Pat Joe's efforts to preserve colourful Irish phrases
WHAT would you say if someone were to call you a 'cábóg'?
Thank you very much? About half eleven?
Well, if you happen to be Lixnaw man Pat Joe Dennehy you will know exactly how to respond; in a suitably derisory manner as the statement actually demands. For a 'cábóg' is a variety of fool and just one of thousands of Irish words that enriched the English language in North Kerry until very recently.
Now, thanks to Pat Joe's efforts on behalf of the linguistic heritage he treasures, many of these words have been preserved for posterity in a short glossary he has just compiled.
"Hiberno-English in the Lixnaw area was incredibly rich with Irish words until recently, but unfortunately we don't seem to hear them anymore and I thought it was very important to record as many as I could identify," the Deerpark native explained.
Irish may have died off as the vernacular, but much of it survived. "We used so many words as youngsters, as did our elders but most of us simply weren't aware of the extent of the use of Irish." The words applied to all aspects of life, from agricultural work to the sweet shop.
"A cúithín was one I remember well. It's the short stick used to twist the double bind while ricking hay. And if you wanted to turn it again you'd say 'we'll give it another 'cur''," Pat Joe explained.
"But they never used two Irish words together, you'd use them separately or put an 'ing' on the end, like 'uatamáiling' for fidgeting. Another word often used was 'básachán', from the root 'death', for an unhealthy person.

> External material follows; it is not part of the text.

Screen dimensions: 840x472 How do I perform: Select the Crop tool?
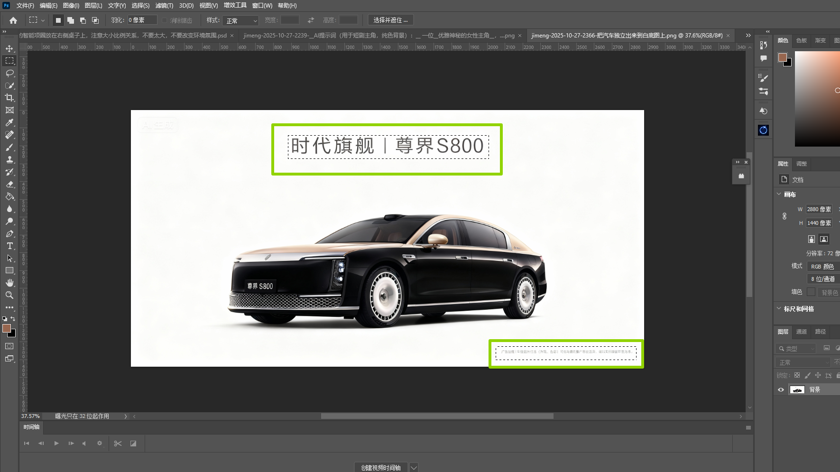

"We had seven types of fool too, 'amadán, óinseach, amparan, pleidhc, lúdramán, cábóg and dulamú'. Fellows would sometimes be accused of 'grigging' too, after buying sweets and eating them all in front of their friends who might not have been able to afford any. It meant teasing. A similar word, 'grog' was also used, you'd say a fellow was sitting on his 'grog' if he was down on his haunches. The vocabulary was endless."